Why am I talking about Social Security now, when health care is sucking up nearly all the oxygen in our nation's capital? Because Social Security is a big deal, providing a majority of the income for more than half of Americans 65 and up and also supporting millions of people with disabilities and survivors of deceased workers. And because the collapse of stock prices and home values makes Social Security retirement benefits far more important than they were during the highs of a few years ago. And because the problems aren't that hard to solve if we look at Social Security realistically instead of treating it as a sacred, untouchable program (liberals) or a demonic plot to make people dependent on government (conservatives).

Finally, this is a good time to discuss Social Security because the Obama folks say it's next on the agenda, after health care. No one at the White House, the Treasury Department or the Social Security Administration would discuss specifics, however.

It ought to tell you something that Peter Orszag, director of the White House Office of Management and Budget, is a noted Social Security scholar. Alas, he wouldn't tell me what he plans to propose. "Health care first" was all he'd say.
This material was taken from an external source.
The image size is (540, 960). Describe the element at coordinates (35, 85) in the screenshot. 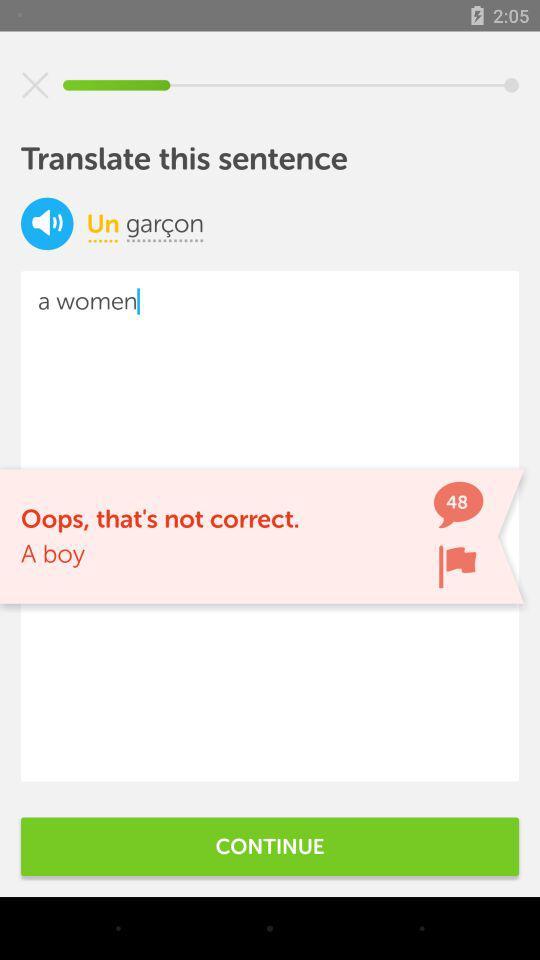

I'd like to show you that Social Security has a real and growing cash problem even as its trust fund is getting bigger than ever, explain how the program really works, and -- immodest though it may seem -- propose a few solutions.

The Cash Problem

How can Social Security possibly need a bailout when, by Washington rules, it's "solvent" for another 26 years? To understand the problem, look at me. I'll turn 66 next year, which makes me and my wife eligible for full Social Security benefits. They'll be about $42,000 a year for the both of us starting Jan. 1, 2011, and are scheduled to rise as the consumer price index does.

Social Security, which analyzed my situation, values those promised (but not legally binding) benefits at a bit more than $600,000. That is a lot of money, but Social Security is way ahead of us because the value of our benefits is far less than the Social Security taxes we and our employers will have paid by the end of next year, plus the interest Social Security will have earned on that money in the decades since we started working. Those taxes and interest will total more than $800,000 by Dec. 31, 2010. For example, the $5.18 my employer and I paid in 1961 -- the year I got my card -- will have grown to $140 by next year.

I don't have a problem with this disparity. One of the principles of Social Security is that higher-paid folks like me support the lower-paid. That's as it should be, given that the Social Security tax (12.4 percent of covered wages, split equally between employer and employee) is regressive, far more costly as a percentage of income to a $40,000-a-year worker than it is to me. According to the Tax Policy Institute, five of six U.S. workers pay more in Social Security tax (including the employer's portion) than in federal income tax -- something that makes it especially important (and only fair) to preserve the program for lower earners, who get old-age benefits of up to 90 percent of their covered wages, while I get only 28 percent.

How can my wife and I pose a problem to Social Security when our benefits are valued at $600,293, while our tax payments plus interest will total $804,686? Answer: Because the obligation is real, but the $800,000-plus asset is illusory, consisting solely of government IOUs to itself.

Now, let's step back a bit -- to 1935, actually -- to see how we got into this mess. President Franklin D. Roosevelt set up Social Security as an intergenerational social-insurance plan, under which today's workers support their parents (and those with disabilities and workers' survivors) in the hope that their children will in turn support them. It's not a pension fund. It's not an insurance company.